#### Work order
An exact copy of all entries is the expected answer.

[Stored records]
-------------------------

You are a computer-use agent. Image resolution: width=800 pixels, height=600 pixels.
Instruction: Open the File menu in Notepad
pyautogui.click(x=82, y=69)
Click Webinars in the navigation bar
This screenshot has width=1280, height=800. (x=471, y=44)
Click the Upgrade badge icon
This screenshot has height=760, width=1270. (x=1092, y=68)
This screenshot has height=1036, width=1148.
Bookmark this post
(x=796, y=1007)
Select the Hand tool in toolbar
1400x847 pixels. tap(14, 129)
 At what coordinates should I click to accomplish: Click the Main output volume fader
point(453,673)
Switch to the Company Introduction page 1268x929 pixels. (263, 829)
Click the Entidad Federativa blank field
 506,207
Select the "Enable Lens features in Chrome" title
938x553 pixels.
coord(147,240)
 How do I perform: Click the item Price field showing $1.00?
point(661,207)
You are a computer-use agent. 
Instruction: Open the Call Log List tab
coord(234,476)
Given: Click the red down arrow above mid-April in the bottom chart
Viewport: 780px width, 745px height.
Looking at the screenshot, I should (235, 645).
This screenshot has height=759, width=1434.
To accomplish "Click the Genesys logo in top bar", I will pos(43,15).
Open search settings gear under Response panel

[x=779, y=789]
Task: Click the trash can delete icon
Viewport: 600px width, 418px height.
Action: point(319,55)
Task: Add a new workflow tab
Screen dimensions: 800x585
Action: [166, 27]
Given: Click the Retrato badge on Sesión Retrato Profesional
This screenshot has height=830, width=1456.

-------------------------

#### Answer for this exercise
You are a computer-use agent. Image resolution: width=800 pixels, height=600 pixels.
Instruction: Open the File menu in Notepad
pyautogui.click(x=82, y=69)
Click Webinars in the navigation bar
This screenshot has width=1280, height=800. (x=471, y=44)
Click the Upgrade badge icon
This screenshot has height=760, width=1270. (x=1092, y=68)
This screenshot has height=1036, width=1148.
Bookmark this post
(x=796, y=1007)
Select the Hand tool in toolbar
1400x847 pixels. tap(14, 129)
 At what coordinates should I click to accomplish: Click the Main output volume fader
point(453,673)
Switch to the Company Introduction page 1268x929 pixels. (263, 829)
Click the Entidad Federativa blank field
 506,207
Select the "Enable Lens features in Chrome" title
938x553 pixels.
coord(147,240)
 How do I perform: Click the item Price field showing $1.00?
point(661,207)
You are a computer-use agent. 
Instruction: Open the Call Log List tab
coord(234,476)
Given: Click the red down arrow above mid-April in the bottom chart
Viewport: 780px width, 745px height.
Looking at the screenshot, I should (235, 645).
This screenshot has height=759, width=1434.
To accomplish "Click the Genesys logo in top bar", I will pos(43,15).
Open search settings gear under Response panel

[x=779, y=789]
Task: Click the trash can delete icon
Viewport: 600px width, 418px height.
Action: point(319,55)
Task: Add a new workflow tab
Screen dimensions: 800x585
Action: [166, 27]
Given: Click the Retrato badge on Sesión Retrato Profesional
This screenshot has height=830, width=1456.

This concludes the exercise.